If you know how it is to be roused from sleep at night you get an idea how powerful that persistent man is who can get you back on your feet at midnight to give him what he wants. Would you rise from bed to entertain one such persistent person? Perhaps you’d say, “No, not me!” But God does!

Jesus said, “Ask and you will receive…”Persistence is heaven’s “open sesame”. But not just any form of persistence. Such must be dependent and confident. Dependence makes a person persevere at prayer, aware that he has no other reliable source than God. Confidence makes him stand before God without fear of being rejected, knowing that God is a Father who is most interested in providing for his needs. The persistence of a dependent and confident person works so powerfully on God.

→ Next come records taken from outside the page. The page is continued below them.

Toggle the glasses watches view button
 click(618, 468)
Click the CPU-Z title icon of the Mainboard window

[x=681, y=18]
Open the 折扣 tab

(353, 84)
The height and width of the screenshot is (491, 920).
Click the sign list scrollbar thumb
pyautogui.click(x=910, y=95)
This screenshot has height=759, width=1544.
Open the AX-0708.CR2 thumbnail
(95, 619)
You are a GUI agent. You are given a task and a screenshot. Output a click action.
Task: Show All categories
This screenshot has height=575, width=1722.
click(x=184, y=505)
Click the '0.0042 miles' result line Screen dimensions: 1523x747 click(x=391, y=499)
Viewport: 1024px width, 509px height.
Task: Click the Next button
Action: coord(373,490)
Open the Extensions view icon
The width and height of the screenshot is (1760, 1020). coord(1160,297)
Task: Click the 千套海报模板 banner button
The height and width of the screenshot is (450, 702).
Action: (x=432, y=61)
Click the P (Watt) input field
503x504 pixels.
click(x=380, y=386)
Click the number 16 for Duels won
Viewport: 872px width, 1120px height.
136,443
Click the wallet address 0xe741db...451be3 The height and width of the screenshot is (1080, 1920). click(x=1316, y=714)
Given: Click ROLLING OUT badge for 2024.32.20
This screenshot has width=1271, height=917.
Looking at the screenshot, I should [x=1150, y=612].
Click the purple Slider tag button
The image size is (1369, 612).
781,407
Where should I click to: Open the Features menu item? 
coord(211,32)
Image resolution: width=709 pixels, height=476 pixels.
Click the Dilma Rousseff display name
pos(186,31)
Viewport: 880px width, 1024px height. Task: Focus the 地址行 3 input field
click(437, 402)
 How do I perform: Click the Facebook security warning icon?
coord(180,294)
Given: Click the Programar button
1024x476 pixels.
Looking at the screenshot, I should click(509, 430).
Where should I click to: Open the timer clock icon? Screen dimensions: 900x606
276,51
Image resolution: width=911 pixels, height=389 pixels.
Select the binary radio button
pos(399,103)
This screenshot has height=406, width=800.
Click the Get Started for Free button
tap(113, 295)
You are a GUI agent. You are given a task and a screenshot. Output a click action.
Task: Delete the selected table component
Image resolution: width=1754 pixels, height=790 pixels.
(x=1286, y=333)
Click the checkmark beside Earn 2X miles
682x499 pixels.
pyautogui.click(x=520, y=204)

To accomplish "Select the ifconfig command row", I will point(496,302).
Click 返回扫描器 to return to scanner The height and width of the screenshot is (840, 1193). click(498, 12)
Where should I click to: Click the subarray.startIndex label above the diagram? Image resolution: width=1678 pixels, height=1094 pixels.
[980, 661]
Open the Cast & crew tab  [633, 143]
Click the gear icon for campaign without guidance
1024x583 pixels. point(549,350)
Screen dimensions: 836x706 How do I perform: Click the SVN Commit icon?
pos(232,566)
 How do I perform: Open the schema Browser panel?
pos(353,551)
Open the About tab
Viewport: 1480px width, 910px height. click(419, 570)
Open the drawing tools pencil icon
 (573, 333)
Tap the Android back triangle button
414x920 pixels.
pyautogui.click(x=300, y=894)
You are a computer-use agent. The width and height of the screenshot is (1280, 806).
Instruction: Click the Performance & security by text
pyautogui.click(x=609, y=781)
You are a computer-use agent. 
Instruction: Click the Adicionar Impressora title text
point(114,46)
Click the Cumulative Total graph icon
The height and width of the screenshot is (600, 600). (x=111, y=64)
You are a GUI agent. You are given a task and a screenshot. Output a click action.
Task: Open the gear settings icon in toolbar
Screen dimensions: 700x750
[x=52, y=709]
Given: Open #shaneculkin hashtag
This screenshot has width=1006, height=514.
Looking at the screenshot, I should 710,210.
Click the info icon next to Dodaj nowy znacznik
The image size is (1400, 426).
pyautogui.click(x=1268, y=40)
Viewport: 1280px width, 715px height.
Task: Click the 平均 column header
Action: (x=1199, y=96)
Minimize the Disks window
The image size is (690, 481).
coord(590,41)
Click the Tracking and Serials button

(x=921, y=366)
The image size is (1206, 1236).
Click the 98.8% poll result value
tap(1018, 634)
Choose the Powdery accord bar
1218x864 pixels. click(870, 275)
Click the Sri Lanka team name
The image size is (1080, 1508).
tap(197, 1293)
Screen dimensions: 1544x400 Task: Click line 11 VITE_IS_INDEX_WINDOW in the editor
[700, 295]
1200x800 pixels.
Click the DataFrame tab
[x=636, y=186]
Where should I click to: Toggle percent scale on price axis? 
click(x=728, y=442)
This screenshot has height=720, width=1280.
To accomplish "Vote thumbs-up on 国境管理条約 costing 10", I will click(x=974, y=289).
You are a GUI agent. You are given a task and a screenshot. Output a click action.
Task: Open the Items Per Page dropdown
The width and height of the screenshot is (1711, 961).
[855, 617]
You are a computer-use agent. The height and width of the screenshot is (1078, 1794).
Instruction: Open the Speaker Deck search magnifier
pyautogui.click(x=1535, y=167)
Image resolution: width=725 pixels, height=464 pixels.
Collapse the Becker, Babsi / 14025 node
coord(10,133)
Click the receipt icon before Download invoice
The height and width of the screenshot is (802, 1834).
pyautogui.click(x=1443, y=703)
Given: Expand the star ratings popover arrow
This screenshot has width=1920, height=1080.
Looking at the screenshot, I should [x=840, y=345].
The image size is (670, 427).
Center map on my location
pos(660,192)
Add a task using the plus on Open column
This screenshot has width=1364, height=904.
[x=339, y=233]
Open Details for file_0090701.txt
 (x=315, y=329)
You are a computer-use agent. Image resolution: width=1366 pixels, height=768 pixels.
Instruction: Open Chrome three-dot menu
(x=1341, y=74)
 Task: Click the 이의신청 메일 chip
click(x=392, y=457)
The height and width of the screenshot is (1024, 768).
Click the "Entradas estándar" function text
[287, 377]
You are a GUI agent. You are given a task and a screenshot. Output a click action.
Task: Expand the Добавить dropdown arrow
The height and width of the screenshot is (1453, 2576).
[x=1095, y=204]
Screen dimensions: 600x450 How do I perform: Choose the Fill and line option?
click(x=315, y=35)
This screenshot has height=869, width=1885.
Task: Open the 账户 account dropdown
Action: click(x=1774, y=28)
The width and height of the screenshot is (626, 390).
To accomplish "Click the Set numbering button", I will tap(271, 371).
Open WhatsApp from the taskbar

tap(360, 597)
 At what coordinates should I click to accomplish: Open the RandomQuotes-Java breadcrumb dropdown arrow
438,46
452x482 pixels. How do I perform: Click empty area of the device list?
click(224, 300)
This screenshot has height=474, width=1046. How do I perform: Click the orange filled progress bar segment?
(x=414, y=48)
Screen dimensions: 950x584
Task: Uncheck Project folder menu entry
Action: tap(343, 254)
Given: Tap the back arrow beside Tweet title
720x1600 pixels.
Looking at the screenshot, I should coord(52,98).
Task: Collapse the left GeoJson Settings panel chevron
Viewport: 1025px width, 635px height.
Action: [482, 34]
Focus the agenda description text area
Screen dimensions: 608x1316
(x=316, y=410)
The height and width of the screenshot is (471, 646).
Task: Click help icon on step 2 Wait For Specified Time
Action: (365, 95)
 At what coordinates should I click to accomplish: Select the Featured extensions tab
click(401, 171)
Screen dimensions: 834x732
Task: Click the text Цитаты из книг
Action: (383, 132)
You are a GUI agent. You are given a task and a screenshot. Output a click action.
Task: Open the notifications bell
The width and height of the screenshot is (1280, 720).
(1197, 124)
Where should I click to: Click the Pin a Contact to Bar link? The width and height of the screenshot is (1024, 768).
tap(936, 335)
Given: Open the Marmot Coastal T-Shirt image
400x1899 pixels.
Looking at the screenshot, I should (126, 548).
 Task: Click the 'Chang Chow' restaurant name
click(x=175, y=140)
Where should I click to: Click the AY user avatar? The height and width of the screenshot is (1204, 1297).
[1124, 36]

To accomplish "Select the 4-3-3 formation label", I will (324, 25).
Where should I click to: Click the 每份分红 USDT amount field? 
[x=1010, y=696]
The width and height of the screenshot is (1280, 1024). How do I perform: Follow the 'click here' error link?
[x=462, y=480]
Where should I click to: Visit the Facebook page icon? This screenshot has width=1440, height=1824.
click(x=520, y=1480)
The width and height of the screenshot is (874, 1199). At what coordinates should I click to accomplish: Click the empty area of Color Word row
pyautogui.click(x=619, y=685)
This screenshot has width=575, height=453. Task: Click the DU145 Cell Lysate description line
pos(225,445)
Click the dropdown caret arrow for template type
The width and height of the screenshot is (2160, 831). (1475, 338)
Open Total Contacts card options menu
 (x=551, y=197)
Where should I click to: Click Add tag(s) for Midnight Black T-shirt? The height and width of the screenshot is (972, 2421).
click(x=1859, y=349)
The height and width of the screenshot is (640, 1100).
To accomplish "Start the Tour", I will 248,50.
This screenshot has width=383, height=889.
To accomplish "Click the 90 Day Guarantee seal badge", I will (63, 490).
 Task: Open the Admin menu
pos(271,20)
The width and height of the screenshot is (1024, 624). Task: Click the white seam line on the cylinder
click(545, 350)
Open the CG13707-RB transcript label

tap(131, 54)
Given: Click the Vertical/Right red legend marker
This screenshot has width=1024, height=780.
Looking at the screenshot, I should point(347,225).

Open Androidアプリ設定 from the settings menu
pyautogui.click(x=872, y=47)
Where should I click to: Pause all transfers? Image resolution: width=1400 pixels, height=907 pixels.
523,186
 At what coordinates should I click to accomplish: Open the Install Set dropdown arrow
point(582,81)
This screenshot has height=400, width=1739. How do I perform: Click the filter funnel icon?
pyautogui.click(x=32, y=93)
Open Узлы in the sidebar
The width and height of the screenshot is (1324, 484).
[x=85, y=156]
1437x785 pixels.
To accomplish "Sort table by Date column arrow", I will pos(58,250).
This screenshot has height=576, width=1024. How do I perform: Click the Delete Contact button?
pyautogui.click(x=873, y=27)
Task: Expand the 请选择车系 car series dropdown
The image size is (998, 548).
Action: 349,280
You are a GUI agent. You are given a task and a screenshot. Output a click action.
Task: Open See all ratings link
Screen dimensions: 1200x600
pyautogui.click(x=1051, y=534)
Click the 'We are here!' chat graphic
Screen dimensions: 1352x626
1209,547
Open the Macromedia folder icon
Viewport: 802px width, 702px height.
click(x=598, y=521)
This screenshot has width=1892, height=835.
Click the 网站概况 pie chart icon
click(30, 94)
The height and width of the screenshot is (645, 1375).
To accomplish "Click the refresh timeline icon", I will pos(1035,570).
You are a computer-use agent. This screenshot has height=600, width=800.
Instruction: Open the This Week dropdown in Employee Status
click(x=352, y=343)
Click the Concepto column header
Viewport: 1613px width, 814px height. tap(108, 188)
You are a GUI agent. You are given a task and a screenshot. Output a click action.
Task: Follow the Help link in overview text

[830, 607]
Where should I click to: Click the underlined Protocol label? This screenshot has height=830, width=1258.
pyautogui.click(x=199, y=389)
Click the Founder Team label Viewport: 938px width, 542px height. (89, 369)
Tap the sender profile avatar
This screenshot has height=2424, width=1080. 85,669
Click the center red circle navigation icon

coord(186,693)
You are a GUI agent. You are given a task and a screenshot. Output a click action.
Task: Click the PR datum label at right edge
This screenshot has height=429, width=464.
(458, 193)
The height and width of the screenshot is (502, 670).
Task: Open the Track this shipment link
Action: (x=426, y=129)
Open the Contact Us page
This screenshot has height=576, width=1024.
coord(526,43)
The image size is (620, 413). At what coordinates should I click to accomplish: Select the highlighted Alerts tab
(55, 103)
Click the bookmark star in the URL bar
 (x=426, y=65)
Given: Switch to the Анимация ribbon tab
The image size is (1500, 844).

But how do we explain the common experience of coming out empty handed from prayer? Charge it as “P.A.R.T.” of God’s plan. Pastoral reasons: someone’s soul may benefit from the sacrifice you experience while awaiting God’s reply. Aptness: when it is not apt, God will never grant it because He is not an irresponsible Father who gives in to his children’s bottomless thirst for material things. Relational: perhaps God feels so lonely at Calvary and would want your company albeit “for an hour”. Timeliness: when what we pray for is apt but untimely, God will grant it at the proper time, not now. In all these, it behooves that we persevere praying. – (Atty.) Rev. Fr. Dan Domingo P. delos Angeles, Jr., DM.